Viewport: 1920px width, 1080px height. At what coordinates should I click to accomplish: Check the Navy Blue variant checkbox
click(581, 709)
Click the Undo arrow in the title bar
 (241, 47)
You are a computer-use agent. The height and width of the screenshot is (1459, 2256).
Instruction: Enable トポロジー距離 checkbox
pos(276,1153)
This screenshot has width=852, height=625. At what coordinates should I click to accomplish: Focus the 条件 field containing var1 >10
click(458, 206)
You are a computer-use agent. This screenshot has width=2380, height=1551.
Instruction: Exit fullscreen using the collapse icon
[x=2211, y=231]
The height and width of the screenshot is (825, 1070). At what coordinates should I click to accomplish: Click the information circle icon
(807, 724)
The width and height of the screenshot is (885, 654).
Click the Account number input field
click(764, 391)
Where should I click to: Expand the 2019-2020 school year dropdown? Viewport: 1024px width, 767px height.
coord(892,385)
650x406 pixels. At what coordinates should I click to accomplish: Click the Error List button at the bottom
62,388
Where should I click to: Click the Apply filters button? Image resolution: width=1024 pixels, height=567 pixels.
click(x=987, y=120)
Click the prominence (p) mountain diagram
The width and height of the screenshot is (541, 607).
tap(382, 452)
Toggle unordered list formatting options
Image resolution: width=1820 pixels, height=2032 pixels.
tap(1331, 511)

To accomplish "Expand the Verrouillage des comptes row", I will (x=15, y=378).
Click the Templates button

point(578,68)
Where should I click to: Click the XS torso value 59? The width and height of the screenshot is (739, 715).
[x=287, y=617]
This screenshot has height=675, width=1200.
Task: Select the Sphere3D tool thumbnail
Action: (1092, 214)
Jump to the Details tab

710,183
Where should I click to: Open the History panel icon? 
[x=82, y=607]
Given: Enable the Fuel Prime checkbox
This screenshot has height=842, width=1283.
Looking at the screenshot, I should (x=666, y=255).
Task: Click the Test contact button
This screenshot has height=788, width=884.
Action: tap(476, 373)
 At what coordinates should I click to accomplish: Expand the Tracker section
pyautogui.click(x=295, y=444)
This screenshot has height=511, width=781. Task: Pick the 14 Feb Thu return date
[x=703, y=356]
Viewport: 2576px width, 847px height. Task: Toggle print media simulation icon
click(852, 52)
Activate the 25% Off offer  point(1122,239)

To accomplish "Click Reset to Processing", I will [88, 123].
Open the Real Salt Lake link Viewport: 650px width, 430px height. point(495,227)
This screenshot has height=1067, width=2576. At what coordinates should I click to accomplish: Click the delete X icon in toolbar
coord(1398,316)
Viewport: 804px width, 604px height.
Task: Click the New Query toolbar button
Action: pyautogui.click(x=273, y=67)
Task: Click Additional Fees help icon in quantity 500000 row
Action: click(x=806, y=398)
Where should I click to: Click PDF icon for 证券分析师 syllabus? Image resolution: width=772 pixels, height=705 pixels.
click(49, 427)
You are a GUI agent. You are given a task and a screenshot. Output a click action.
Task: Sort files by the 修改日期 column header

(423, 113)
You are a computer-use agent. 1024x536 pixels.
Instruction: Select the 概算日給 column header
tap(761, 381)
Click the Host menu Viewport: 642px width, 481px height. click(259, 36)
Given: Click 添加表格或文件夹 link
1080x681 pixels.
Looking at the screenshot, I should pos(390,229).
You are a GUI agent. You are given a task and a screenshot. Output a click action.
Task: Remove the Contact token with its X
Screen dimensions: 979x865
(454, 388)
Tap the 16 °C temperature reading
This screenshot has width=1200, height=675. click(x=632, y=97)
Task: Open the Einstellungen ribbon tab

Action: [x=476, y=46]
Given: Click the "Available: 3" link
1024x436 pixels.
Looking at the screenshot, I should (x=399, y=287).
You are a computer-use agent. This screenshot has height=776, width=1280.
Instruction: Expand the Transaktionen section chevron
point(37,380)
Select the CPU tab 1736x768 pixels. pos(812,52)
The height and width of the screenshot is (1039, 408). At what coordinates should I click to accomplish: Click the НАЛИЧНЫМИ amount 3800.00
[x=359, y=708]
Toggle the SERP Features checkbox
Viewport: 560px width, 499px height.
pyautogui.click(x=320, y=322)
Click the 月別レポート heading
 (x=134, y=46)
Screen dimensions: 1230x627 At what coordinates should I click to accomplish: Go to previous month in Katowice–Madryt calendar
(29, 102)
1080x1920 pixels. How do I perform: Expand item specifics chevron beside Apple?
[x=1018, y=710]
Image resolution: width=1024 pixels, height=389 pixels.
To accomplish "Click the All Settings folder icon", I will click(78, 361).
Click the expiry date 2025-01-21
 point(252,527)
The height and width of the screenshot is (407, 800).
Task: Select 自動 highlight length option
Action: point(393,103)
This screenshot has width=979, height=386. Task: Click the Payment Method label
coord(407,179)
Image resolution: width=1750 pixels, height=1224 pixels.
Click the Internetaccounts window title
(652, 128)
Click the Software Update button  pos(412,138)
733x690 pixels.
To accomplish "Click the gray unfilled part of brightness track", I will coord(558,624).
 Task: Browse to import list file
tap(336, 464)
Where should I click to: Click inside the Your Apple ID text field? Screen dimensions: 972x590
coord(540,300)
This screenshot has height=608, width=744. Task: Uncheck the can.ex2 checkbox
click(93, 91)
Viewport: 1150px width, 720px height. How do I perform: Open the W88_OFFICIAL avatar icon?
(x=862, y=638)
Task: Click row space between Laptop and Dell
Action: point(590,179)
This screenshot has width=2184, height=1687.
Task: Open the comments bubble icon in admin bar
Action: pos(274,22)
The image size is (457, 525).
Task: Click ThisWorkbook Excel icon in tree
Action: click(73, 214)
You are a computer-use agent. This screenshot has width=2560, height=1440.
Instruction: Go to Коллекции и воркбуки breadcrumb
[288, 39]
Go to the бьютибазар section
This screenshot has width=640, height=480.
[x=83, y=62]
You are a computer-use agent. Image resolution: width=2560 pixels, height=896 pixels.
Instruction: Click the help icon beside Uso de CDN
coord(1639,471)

━━━━

> **PROBLEM DETAILS**: How many of the lines above contain the word "agent"? Reply with the number only.

> **SOLUTION TO THIS PROBLEM**: 8